200000 Dollars Is Not Enough For Destroying the Environment

Impact

Halliburton has agreed to plead guilty and pay the maximum fine for criminally destroying evidence during the 2010 investigation into the BP Gulf oil spill, according to a statement released by the Justice Department on Thursday. The $200,000 fine and 3-year probation is merely a slap on the wrist and will not achieve any sort of institutional change in the practices of the company. The announcement is indicative of the typical government deal that permits large companies to evade criminal prosecution for illegal and harmful actions. And this practice needs to stop (the Justice Department had charged Halliburton with a misdemeanor for destroying evidence during the investigation that followed the spill in the Gulf). 

The Houston-based company was responsible for overseeing the pouring of cement during the time the Macondo well was being drilled. When the well malfunctioned on April 20, 2010, 11 workers were killed in the explosion and millions of gallons of oil spilled into the Gulf. In the aftermath, Halliburton conducted its own internal investigation of the well's design. In a statement, the company said they specifically looked at the whether the "number of centralizers used on the final production casing could have contributed to the blowout [of the well]." Prior to the construction, Halliburton had recommended to BP that they use 21 centralizers but BP said only 6 were required.

The internal-investigative team asked a program manger to run computer simulations on the cementing job to determine if using 6 centralizers instead of 21 resulted in a negative impact. The study did not find any significant difference between the two and the program manager "was directed to, and did, destroy these results," according to federal authorities.

A subsequent, similar simulation was completed and again the manger was asked to destroy the results. BP and Halliburton have blamed each other for the malfunction of the cement casings. Last year, BP asked the court to sanction Halliburton for destroying pertinent evidence with regard to the cementing project — leading to the peal deal.

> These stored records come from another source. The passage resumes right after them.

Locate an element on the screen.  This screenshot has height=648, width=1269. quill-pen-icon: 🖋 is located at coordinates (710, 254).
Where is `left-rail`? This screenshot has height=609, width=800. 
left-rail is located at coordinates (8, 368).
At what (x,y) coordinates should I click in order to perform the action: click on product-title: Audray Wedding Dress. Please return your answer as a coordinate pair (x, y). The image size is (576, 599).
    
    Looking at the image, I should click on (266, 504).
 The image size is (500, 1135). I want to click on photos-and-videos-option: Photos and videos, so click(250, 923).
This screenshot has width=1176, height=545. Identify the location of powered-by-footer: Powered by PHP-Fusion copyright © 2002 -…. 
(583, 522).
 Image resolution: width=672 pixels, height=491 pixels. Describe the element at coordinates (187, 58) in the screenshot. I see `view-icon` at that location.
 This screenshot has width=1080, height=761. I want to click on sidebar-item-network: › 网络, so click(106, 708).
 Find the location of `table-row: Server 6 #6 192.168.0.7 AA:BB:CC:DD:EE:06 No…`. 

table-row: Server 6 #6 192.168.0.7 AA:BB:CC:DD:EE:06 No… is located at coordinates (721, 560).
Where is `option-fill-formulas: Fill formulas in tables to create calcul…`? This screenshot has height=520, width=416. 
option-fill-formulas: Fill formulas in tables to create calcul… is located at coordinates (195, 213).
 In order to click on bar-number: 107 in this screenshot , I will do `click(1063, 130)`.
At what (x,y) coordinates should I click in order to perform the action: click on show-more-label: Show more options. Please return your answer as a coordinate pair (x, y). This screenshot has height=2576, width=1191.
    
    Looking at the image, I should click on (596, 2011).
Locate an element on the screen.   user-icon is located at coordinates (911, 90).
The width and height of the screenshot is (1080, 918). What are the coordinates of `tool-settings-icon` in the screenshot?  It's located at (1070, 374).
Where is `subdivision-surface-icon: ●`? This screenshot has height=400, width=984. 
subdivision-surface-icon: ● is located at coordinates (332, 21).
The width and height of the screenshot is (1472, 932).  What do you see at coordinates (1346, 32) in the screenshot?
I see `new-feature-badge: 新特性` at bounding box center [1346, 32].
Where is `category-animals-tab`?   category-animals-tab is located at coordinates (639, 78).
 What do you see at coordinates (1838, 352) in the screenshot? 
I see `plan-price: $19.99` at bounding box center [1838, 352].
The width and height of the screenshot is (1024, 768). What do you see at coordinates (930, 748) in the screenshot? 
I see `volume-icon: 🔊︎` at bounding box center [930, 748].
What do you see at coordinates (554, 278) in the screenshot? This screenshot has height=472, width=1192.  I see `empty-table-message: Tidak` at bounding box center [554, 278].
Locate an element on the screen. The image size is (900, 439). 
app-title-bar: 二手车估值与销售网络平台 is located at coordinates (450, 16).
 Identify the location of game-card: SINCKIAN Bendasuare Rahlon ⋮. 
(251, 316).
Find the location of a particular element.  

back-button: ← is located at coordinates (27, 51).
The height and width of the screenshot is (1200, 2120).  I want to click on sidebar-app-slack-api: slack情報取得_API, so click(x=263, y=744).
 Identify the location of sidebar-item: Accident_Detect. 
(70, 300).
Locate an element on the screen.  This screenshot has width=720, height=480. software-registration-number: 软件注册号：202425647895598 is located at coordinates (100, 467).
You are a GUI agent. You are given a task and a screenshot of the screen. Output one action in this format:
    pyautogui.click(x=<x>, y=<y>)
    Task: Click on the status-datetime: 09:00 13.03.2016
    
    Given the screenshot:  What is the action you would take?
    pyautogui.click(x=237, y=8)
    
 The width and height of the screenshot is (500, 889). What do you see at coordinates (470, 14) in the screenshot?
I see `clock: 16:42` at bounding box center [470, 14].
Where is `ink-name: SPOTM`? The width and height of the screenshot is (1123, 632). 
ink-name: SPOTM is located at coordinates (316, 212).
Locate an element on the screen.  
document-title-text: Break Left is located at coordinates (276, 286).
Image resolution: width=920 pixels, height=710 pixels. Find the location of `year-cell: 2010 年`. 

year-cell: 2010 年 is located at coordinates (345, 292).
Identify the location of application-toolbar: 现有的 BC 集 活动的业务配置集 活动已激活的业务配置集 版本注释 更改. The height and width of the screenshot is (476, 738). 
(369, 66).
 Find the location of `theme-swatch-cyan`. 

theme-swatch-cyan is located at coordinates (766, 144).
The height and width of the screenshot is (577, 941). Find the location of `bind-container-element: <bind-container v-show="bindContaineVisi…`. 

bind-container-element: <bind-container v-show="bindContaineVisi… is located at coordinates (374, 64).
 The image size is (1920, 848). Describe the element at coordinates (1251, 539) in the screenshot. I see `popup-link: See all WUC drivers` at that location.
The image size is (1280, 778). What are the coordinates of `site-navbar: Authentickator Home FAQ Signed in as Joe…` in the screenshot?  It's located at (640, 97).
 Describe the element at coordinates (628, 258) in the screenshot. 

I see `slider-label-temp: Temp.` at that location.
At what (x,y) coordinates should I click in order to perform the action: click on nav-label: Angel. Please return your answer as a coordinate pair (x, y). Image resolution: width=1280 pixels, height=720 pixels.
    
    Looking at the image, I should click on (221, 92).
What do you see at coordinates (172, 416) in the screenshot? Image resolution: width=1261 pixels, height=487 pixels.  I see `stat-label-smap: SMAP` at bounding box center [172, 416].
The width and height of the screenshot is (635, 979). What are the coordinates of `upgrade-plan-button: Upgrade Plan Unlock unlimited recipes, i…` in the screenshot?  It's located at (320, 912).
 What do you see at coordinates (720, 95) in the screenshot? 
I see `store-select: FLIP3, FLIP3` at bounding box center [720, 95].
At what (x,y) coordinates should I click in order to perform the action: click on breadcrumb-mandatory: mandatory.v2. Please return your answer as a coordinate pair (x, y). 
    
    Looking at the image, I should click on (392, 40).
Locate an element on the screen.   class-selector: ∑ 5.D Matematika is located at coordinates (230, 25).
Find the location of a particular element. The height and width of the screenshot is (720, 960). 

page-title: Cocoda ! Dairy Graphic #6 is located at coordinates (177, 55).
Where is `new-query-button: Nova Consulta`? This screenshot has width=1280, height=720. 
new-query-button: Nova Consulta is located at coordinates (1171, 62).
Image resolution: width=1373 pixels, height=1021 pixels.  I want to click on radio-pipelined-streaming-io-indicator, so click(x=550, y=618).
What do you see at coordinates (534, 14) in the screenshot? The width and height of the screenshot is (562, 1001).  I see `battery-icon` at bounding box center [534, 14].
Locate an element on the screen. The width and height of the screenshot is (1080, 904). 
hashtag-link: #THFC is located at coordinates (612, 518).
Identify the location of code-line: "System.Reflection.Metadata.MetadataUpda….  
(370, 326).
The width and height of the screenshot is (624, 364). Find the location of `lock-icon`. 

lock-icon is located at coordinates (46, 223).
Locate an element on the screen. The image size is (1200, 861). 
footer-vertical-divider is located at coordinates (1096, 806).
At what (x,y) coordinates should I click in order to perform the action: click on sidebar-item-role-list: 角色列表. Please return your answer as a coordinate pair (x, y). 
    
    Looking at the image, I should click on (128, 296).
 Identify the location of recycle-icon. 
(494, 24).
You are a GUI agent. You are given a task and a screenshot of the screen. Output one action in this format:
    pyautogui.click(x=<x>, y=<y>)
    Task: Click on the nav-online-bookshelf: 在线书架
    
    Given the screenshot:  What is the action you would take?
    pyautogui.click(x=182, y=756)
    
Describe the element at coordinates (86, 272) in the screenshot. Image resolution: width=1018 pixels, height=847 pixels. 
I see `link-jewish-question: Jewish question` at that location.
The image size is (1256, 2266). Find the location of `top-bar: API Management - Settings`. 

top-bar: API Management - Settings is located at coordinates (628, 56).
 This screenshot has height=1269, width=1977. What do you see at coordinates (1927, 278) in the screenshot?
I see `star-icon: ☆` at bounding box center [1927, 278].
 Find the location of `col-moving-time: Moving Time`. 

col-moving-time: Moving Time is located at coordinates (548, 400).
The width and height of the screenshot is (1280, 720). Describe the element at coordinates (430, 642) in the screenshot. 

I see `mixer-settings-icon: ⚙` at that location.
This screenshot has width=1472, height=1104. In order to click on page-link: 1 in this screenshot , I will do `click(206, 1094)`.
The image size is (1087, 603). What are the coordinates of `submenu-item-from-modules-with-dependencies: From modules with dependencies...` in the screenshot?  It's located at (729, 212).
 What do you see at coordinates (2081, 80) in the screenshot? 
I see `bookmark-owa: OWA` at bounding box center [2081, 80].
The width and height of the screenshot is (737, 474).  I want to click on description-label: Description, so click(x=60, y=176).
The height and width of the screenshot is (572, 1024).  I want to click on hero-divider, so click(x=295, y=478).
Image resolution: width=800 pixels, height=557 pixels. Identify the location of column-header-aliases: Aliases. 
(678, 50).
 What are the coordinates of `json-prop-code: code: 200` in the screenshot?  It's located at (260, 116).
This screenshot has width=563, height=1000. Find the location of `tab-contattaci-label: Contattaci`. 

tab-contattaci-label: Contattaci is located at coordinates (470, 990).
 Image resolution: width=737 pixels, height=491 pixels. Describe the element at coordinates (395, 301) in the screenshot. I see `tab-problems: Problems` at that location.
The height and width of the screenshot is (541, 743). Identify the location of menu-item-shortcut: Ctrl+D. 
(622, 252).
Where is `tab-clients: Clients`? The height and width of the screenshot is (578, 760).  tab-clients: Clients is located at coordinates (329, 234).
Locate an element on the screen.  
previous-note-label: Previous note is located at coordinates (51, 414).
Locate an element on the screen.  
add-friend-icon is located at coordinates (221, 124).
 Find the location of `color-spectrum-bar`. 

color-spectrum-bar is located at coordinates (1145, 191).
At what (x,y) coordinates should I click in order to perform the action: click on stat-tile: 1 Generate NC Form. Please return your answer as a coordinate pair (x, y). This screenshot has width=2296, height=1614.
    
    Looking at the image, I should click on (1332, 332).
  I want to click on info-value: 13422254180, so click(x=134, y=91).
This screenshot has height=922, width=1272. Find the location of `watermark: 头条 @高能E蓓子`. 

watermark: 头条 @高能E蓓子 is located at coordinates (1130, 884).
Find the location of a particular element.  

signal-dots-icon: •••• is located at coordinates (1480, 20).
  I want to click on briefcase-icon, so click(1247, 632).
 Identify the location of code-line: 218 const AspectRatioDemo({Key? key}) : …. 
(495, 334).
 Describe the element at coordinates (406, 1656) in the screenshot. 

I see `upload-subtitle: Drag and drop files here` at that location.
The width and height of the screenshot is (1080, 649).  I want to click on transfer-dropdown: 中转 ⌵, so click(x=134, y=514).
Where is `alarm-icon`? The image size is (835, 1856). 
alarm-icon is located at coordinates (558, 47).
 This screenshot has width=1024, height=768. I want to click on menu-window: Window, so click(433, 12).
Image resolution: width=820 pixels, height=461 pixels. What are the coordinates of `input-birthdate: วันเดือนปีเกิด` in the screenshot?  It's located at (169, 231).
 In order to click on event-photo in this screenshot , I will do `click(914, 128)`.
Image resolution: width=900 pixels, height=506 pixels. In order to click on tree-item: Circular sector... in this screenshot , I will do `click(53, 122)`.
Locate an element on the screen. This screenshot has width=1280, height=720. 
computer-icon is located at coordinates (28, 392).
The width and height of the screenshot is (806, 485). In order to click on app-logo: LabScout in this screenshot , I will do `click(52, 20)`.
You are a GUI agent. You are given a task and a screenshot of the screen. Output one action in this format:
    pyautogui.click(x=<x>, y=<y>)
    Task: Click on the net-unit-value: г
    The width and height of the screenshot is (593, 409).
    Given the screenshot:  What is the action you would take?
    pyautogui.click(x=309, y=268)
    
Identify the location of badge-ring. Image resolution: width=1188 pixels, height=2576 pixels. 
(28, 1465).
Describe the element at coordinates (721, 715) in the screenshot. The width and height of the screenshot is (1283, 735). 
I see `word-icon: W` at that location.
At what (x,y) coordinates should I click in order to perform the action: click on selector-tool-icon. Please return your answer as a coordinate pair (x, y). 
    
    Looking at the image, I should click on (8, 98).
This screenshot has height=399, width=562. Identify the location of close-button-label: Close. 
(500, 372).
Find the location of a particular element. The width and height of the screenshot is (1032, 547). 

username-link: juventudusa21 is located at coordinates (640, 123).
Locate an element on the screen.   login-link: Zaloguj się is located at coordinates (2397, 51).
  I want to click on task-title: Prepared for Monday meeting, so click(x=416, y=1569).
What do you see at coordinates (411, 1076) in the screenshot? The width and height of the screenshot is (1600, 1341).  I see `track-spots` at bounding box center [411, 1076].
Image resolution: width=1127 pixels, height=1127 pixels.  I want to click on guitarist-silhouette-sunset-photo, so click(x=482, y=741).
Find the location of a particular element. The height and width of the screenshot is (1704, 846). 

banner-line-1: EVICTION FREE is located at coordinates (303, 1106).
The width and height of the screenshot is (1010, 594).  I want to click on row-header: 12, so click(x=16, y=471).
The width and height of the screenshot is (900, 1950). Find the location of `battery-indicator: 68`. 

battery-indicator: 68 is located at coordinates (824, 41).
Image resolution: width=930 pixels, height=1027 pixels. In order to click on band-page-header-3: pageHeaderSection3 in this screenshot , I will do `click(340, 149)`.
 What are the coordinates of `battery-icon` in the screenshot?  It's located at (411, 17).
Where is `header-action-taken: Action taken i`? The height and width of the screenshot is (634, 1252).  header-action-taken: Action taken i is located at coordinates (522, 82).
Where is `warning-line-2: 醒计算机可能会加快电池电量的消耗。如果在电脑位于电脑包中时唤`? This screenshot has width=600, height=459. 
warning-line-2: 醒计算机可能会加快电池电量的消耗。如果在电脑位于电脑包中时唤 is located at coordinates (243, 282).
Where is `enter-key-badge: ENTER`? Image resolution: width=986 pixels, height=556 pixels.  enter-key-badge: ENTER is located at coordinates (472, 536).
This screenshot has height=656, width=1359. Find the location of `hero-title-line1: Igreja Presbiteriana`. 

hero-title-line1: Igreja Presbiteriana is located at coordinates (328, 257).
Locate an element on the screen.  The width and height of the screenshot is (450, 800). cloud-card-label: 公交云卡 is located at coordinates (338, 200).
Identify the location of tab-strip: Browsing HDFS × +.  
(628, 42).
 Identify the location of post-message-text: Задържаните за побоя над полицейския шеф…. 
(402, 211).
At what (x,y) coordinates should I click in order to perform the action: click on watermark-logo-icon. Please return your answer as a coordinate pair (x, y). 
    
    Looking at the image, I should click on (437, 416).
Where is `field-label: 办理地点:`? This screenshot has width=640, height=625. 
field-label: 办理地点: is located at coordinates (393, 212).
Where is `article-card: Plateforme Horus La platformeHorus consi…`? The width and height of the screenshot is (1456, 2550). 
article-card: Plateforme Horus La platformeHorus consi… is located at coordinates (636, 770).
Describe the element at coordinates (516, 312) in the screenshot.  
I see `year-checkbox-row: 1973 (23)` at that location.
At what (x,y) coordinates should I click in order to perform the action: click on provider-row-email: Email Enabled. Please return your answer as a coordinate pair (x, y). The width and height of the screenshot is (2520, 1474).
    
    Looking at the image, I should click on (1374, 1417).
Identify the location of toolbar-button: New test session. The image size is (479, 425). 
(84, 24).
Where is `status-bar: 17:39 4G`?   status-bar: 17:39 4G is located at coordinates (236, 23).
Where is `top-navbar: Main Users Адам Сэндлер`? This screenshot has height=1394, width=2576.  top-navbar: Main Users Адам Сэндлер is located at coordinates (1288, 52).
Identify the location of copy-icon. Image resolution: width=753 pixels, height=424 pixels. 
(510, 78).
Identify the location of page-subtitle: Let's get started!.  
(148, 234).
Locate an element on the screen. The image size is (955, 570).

In general, a misdemeanor for destroying evidence can carry a prison sentence of a few months or fine or both. Although the evidence that Halliburton destroyed actually proved that there was no difference in using either 6 or 21 centralizers, it does not remove the firm from culpability. It in fact proves that the malfunction resulted from another, more fundamental issue with construction of the cement. According to the presidential commission that investigated Halliburton, the company knew that the mixture of cement was unstable but continued to use it anyway.

While Halliburton has made a voluntary $55 million donation to the National Fish and Wildlife Foundation, proper action against the company has not been taken. The $200,000 fine the company is going to pay will in no way affect the company's revenue or operations; it is an ineffective punishment.

This is not an isolated problem. The Justice Department has continually made plea deals with large companies who have broken the law and have negatively impacted our environment. For these companies, the hefty fines are not a deterrent for future illegal actions on the part of other companies. Any senior-management official is content with paying large fee instead booking a one-way ticket to prison.

You may think billion dollar fines can have substantial consequences for companies, but the truth is they don't at all — I repeat, they don't at all.

Take BP for example. In February of this year, BP agreed to plea guilty to 11 counts of manslaughter for the workers who were killed during the 2010 disaster in the Gulf. Yet not one person went to jail. Instead the company had to pay a $4 billion fine to the U.S. Naturally, one thinks a $4 billion fee would seriously harm BP's business, but $4 billion is equivalent to just under 4 days of revenue for the firm. I fail to see how this result will be effective in changing the operations of the company.

Another, unrelated, settlement highlights the same issues. In May 2013, Walmart finally ended a decade long legal battle, with a payment of $81 million. The company violated the Clean Water Act by illegally disposing of hazardous materials and violated federal law by improperly handling pesticides returned by customer to numerous stores. "By improperly handling hazardous waste, pesticides and other materials in violation of federal laws, Walmart put the public and the environment at risk and gained an unfair economic advantage over other companies," commented Ignacia Moreno, the assistant attorney general for the DOJ's Environment and Natural Resources Division. For the immense damage the company caused, not one person was held accountable for their inaction to implement proper regulations. 

The firm is culpable, but so are the individuals who made the decisions to continue with illegal or unsafe practices. If the Justice Department just continues to just fine large corporations without any grander repercussions, these ill-fated events will continue. In some cases, a simple fine is justifiable, but the actions of the companies such as Halliburton and BP, that caused the biggest oil spill in U.S. history, require greater legal ramifications. Our system needs to deter future inaction and negligence.